Data start

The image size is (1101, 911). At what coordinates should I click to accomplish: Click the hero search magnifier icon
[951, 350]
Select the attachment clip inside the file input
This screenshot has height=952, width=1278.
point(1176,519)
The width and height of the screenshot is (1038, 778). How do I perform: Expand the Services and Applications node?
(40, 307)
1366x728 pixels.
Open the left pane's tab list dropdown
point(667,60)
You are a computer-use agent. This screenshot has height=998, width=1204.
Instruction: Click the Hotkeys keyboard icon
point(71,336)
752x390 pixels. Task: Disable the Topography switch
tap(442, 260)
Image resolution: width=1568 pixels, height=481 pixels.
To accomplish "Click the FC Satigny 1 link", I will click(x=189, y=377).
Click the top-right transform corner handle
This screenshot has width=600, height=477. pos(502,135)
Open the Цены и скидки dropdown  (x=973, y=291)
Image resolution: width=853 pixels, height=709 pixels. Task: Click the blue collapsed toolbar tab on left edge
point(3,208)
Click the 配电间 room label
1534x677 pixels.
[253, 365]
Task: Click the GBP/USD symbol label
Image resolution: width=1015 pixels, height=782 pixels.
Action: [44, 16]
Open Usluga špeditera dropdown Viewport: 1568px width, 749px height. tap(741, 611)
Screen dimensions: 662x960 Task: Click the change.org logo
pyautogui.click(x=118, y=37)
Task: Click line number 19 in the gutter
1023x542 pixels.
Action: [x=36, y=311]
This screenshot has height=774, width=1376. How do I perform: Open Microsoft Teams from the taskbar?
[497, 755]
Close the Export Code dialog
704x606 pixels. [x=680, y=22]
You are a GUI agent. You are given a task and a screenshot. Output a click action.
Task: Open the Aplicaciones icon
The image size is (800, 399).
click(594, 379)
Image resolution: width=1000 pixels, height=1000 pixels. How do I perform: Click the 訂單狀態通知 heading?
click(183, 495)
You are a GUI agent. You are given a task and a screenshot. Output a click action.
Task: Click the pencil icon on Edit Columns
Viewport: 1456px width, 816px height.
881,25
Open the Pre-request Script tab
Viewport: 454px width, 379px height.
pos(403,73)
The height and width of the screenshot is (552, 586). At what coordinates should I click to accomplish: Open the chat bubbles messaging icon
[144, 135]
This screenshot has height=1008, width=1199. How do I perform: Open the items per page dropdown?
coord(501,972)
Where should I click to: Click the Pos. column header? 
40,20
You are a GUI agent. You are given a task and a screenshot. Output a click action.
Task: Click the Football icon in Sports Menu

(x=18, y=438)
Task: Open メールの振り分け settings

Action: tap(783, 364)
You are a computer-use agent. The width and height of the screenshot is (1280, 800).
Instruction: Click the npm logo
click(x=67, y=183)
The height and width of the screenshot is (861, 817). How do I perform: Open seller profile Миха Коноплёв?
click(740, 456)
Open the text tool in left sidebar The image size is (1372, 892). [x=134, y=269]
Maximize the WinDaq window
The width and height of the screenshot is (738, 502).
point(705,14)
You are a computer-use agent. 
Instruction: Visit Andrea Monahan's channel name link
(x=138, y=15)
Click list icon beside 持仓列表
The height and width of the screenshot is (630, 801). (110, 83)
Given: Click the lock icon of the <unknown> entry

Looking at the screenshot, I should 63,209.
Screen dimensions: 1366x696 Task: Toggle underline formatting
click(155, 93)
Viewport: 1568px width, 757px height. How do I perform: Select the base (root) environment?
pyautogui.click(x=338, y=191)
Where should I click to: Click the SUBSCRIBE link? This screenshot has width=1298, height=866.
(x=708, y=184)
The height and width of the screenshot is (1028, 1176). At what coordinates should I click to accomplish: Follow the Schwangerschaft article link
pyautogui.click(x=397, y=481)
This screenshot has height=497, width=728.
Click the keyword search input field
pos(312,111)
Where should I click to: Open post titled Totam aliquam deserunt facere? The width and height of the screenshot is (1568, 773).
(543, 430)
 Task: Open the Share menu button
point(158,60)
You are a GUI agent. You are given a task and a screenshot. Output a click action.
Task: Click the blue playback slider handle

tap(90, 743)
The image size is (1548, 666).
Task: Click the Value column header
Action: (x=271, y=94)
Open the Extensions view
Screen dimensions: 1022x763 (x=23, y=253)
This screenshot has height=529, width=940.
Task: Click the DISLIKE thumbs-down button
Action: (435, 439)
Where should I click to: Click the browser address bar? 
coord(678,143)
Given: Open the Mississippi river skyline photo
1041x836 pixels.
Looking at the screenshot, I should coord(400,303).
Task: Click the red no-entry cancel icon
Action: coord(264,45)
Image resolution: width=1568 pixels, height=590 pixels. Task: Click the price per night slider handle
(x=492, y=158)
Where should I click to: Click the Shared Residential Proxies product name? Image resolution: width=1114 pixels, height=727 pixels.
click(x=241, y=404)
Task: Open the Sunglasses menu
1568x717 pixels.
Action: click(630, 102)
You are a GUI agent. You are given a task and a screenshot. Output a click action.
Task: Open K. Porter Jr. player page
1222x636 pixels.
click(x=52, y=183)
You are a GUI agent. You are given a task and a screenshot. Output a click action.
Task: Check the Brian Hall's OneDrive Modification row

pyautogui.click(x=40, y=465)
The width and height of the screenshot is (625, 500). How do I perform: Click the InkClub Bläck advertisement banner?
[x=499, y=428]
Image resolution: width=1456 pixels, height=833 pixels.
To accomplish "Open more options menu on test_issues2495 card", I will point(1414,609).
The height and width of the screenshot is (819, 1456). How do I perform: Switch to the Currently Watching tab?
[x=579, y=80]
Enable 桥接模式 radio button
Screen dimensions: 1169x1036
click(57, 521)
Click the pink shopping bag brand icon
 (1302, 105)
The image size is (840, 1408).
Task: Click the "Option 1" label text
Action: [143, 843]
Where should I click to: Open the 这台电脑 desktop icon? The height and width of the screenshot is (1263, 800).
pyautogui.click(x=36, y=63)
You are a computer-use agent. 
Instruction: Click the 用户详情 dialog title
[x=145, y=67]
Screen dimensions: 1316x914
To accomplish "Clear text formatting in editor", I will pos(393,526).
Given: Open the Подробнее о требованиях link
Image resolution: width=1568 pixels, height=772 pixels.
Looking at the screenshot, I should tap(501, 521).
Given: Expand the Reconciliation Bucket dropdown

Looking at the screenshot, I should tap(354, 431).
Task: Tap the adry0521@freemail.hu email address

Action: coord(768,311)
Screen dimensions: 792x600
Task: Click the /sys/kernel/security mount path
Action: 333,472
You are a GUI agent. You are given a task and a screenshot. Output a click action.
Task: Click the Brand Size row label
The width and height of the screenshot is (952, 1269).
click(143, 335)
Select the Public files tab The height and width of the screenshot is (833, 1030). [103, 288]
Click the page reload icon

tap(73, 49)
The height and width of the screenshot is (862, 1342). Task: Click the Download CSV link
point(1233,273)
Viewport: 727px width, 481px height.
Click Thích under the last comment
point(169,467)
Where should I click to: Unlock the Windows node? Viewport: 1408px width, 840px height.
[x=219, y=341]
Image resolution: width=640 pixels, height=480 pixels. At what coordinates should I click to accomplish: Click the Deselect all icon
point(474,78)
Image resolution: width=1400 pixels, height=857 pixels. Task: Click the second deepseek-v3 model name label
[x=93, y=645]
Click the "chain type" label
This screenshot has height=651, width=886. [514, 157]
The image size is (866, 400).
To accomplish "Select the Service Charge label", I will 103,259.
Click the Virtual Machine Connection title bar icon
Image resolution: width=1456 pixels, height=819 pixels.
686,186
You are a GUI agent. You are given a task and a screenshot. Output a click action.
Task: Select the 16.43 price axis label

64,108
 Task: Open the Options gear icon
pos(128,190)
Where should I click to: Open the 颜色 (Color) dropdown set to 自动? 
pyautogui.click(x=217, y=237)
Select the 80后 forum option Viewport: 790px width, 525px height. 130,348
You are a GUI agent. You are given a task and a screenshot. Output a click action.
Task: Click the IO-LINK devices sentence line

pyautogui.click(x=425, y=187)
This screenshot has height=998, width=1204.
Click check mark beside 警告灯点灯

Data end

> Task details
Please reproduce the listing from the line with "This screenshot has height=1008, width=1199." to the line with "(x=708, y=184)", changing "Instruction" to "Command" and keeping everything else unchanged. Give only those lines.

> Answer to this task
This screenshot has height=1008, width=1199. How do I perform: Open the items per page dropdown?
coord(501,972)
Where should I click to: Click the Pos. column header? 
40,20
You are a GUI agent. You are given a task and a screenshot. Output a click action.
Task: Click the Football icon in Sports Menu

(x=18, y=438)
Task: Open メールの振り分け settings

Action: tap(783, 364)
You are a computer-use agent. The width and height of the screenshot is (1280, 800).
Command: Click the npm logo
click(x=67, y=183)
The height and width of the screenshot is (861, 817). How do I perform: Open seller profile Миха Коноплёв?
click(740, 456)
Open the text tool in left sidebar The image size is (1372, 892). [x=134, y=269]
Maximize the WinDaq window
The width and height of the screenshot is (738, 502).
point(705,14)
You are a computer-use agent. 
Command: Visit Andrea Monahan's channel name link
(x=138, y=15)
Click list icon beside 持仓列表
The height and width of the screenshot is (630, 801). (110, 83)
Given: Click the lock icon of the <unknown> entry

Looking at the screenshot, I should 63,209.
Screen dimensions: 1366x696 Task: Toggle underline formatting
click(155, 93)
Viewport: 1568px width, 757px height. How do I perform: Select the base (root) environment?
pyautogui.click(x=338, y=191)
Where should I click to: Click the SUBSCRIBE link? This screenshot has width=1298, height=866.
(x=708, y=184)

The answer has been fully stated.